An End-to-End Benchmark Suite for Univariate Time-Series Anomaly Detection
Introduction
Welcome to TSB-UAD, an open-source benchmark suite designed specifically for evaluating univariate time-series anomaly detection methods. We provide a comprehensive collection of 12,686 time series with annotated anomalies across a variety of domains. This extensive dataset ensures high variability in anomaly types, ratios, and sizes, making it easier for researchers and developers alike to assess their methods effectively.
Quick Start
To get started with TSB-UAD, you can swiftly install it using pip. Follow the steps below to kick off your journey in time-series anomaly detection:
pip install tsb-uad
Installation
Before installing TSB-UAD, ensure you have the necessary tools:
- git
- conda (either Anaconda or Miniconda)
Step-by-Step Installation
- Download the datasets from the links provided:
-
Clone the repository using git:
git clone https://github.com/TheDatumOrg/TSB-UAD.git
Change to the root directory:cd TSB-UAD
-
Create and activate a conda environment:
conda env create --file environment.yml conda activate TSB
-
Install the dependencies:
pip install -r requirements.txt
-
Finally, install TSB-UAD:
pip install TSB-UAD
Note: NormA and Series2Graph need to be installed manually from the downloaded zip files.
Benchmarking Datasets
TSB-UAD features not only public real datasets but also synthetic and artificial datasets designed for comprehensive benchmarking of anomaly detection methods. Think of it like a vast library, where each book (dataset) contains unique stories (anomalies) that help reveal patterns and insights in the realm of univariate time-series.
Using Anomaly Detectors
TSB-UAD allows users to implement various anomaly detection algorithms. Below is an analogy to help you understand our approach:
Consider a librarian who carefully inspects each book in the library. Just as the librarian identifies various sections (e.g., fiction, non-fiction) categorized by unique characteristics (like the characteristics of time series), the IForest algorithm categorizes anomalies based on deviations from normal patterns.
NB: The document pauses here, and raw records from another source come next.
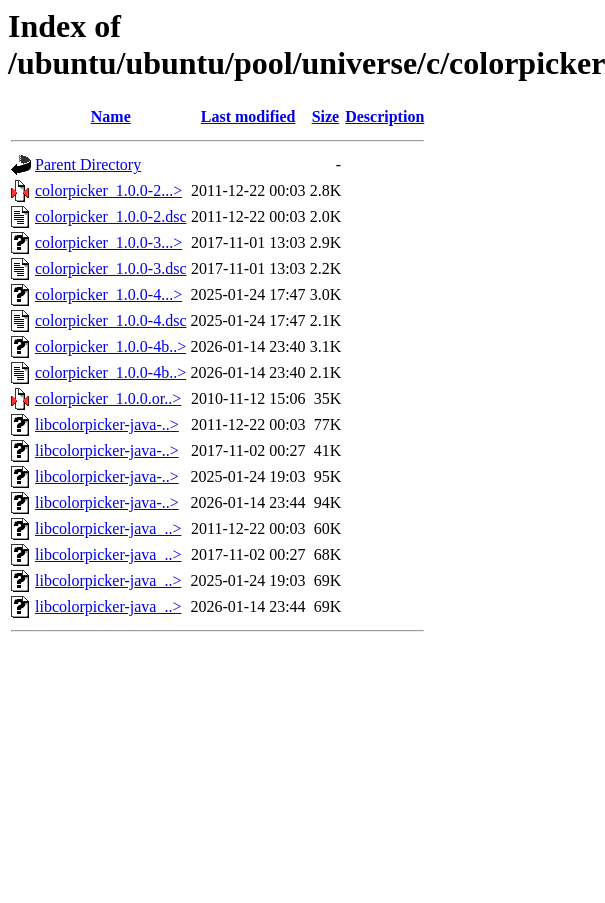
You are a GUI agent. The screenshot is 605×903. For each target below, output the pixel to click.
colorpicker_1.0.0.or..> (108, 398)
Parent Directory (88, 164)
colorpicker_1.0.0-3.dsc (111, 268)
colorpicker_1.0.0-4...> (108, 294)
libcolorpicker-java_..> (108, 528)
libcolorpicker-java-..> (107, 424)
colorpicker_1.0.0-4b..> (110, 346)
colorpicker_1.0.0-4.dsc (111, 320)
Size (326, 116)
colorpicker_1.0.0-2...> (108, 190)
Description (384, 116)
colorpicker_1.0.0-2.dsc (111, 216)
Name (111, 116)
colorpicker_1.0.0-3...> (108, 242)
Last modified (248, 116)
Here’s an example of how to use the IForest anomaly detector:
import os
import numpy as np
import pandas as pd
from TSB_UAD.models.iforest import IForest
from TSB_UAD.models.feature import Window
from TSB_UAD.utils.slidingWindows import find_length
from TSB_UAD.vus.metrics import get_metrics
df = pd.read_csv('data/benchmark/ECG_MBA_ECG805_data.out', header=None).to_numpy()
data = df[:, 0].astype(float)
label = df[:, 1]
slidingWindow = find_length(data)
X_data = Window(window=slidingWindow).convert(data).to_numpy()
clf = IForest(n_jobs=1)
clf.fit(X_data)
score = clf.decision_scores
score = MinMaxScaler(feature_range=(0,1)).fit_transform(score.reshape(-1,1)).ravel()
score = np.array([score[0]]*math.ceil((slidingWindow-1)/2) + list(score) + [score[-1]]*((slidingWindow-1)//2))
results = get_metrics(score, label, metric='all', slidingWindow=slidingWindow)
for metric in results.keys():
print(metric, ":", results[metric])
Troubleshooting
If you encounter any issues during installation or while running your models, here are a few troubleshooting tips:
- Make sure you have all necessary dependencies installed correctly. Check your environment.yml and requirements.txt files.
- Verify that the dataset paths are correct.
- If an anomaly detector isn’t working as expected, review the parameters you’ve set; ensure they align with your dataset characteristics.
- For more insights, updates, or to collaborate on AI development projects, stay connected with fxis.ai.
Conclusion
TSB-UAD is a powerful tool to support the evaluation of univariate time-series anomaly detection methods. Its extensive dataset and robust feature set are essential for researchers and practitioners in the field. At fxis.ai, we believe that such advancements are crucial for the future of AI, as they enable more comprehensive and effective solutions. Our team is continually exploring new methodologies to push the envelope in artificial intelligence, ensuring that our clients benefit from the latest technological innovations.